■ EXERCISE AIM
The required output is the line that contains "Allow all cookies (1521, 1136)" through the last line of the data, retyped verbatim and with nothing added.

[Pixel coordinate grounding data]
════════════════════

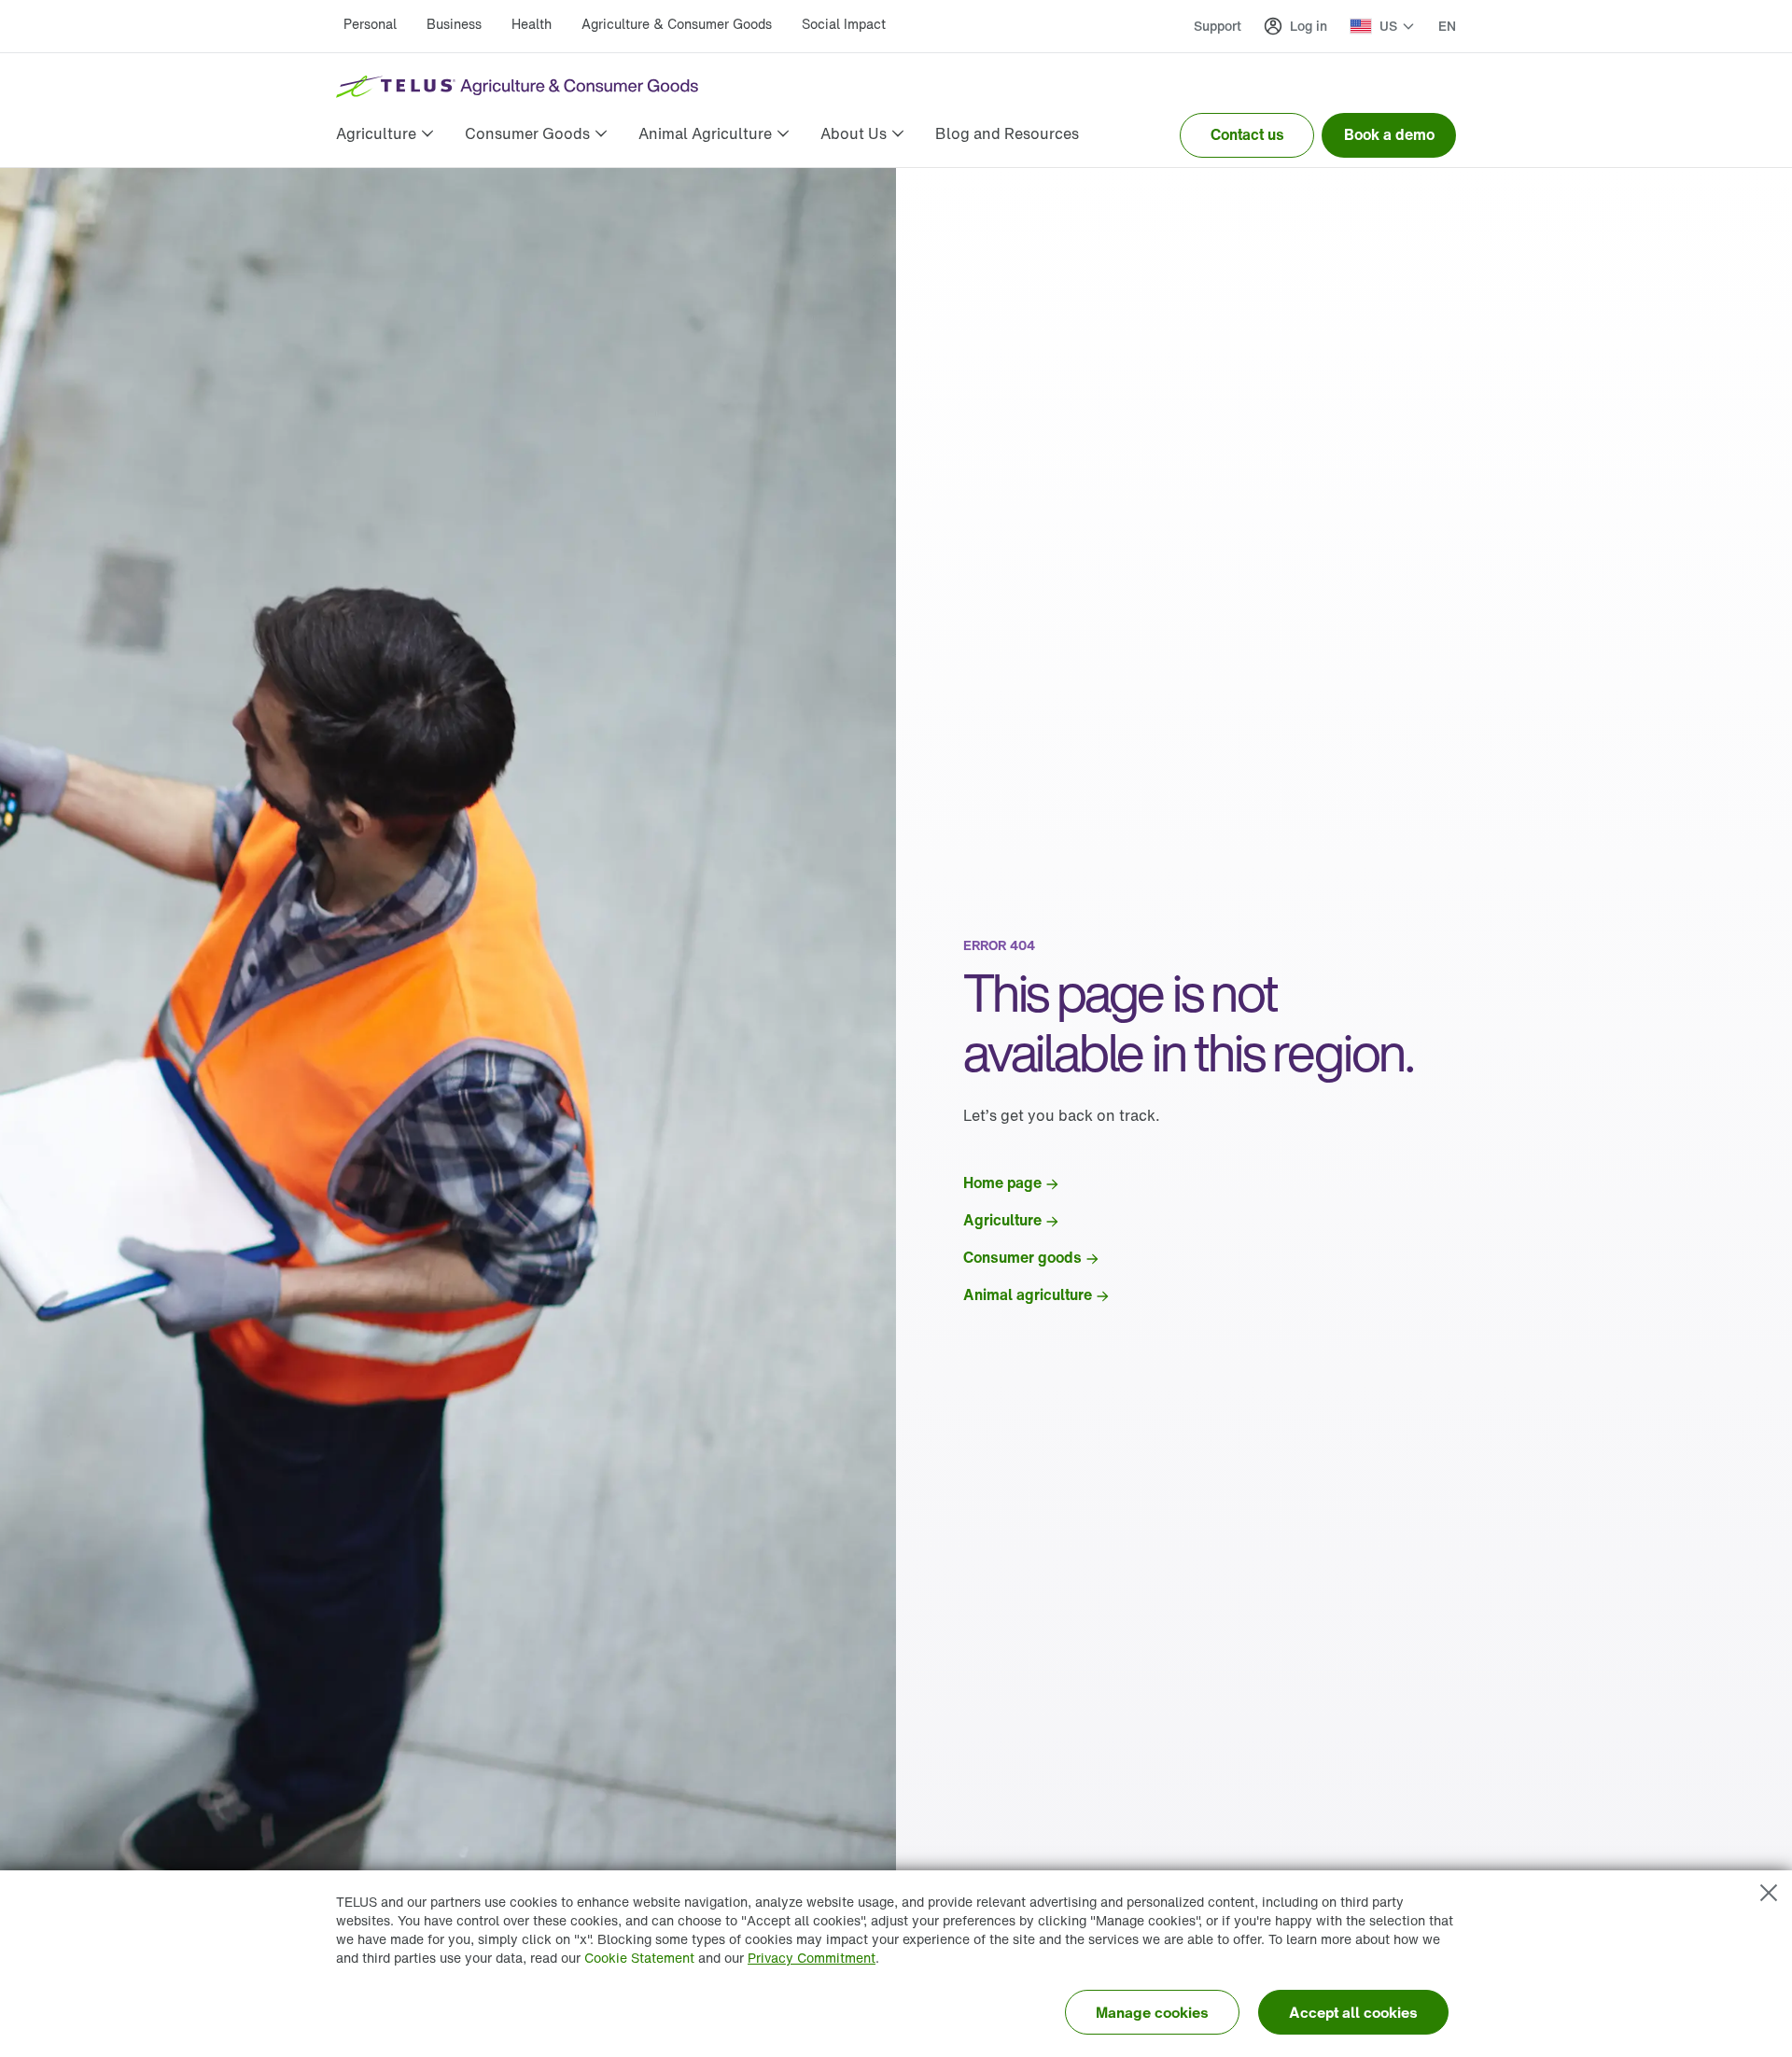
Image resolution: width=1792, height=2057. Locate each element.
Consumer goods (1022, 1257)
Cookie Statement (639, 1957)
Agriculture (1002, 1220)
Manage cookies (1152, 2012)
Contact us (1247, 134)
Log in (1308, 25)
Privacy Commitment (811, 1957)
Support (1217, 25)
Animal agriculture (1027, 1294)
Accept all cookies (1353, 2012)
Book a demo (1389, 134)
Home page (1002, 1182)
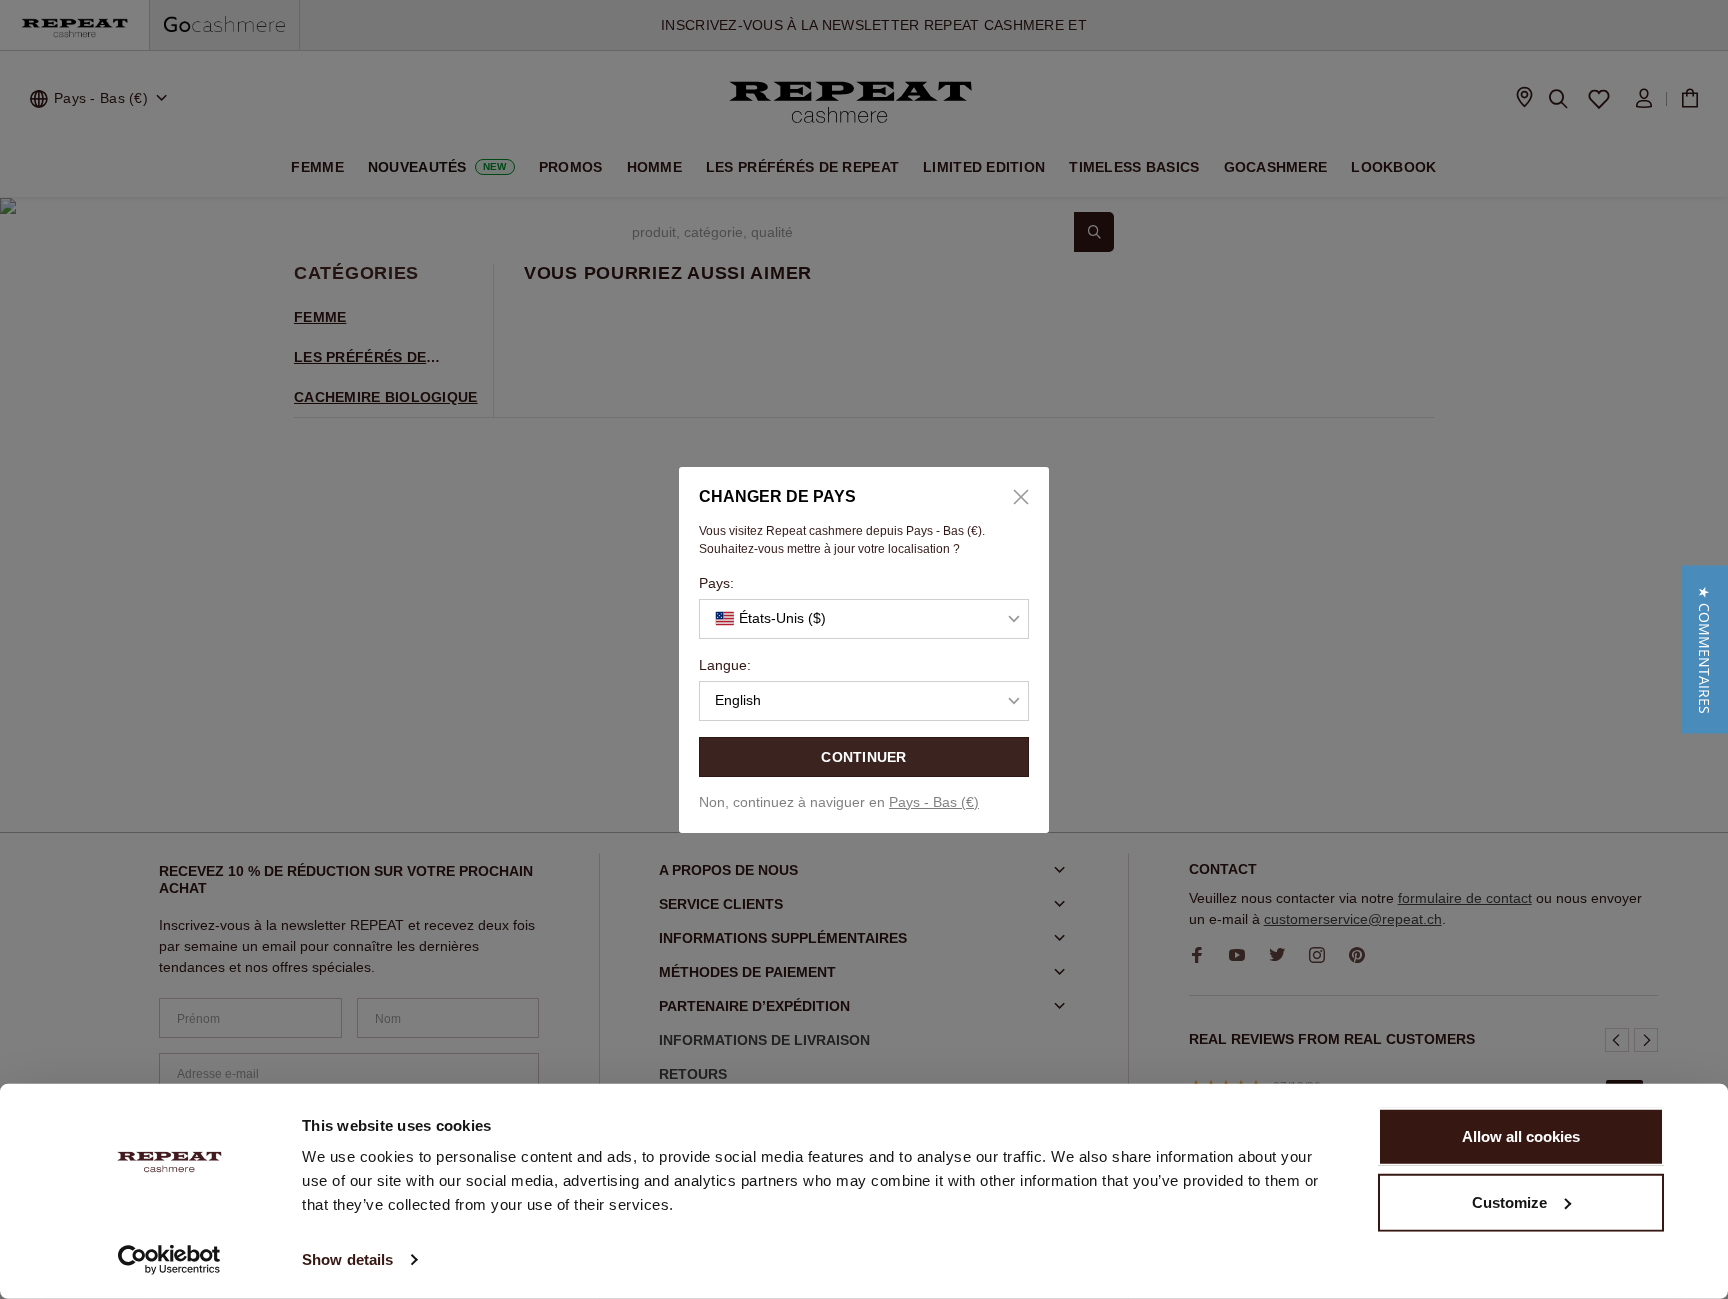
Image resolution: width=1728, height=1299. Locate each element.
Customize (1509, 1201)
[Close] (1014, 497)
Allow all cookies (1521, 1136)
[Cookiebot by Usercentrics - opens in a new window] (169, 1260)
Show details (347, 1259)
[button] (1704, 650)
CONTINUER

════════════════════

■ RESPONSE TO THIS EXERCISE
Allow all cookies (1521, 1136)
[Cookiebot by Usercentrics - opens in a new window] (169, 1260)
Show details (347, 1259)
[button] (1704, 650)
CONTINUER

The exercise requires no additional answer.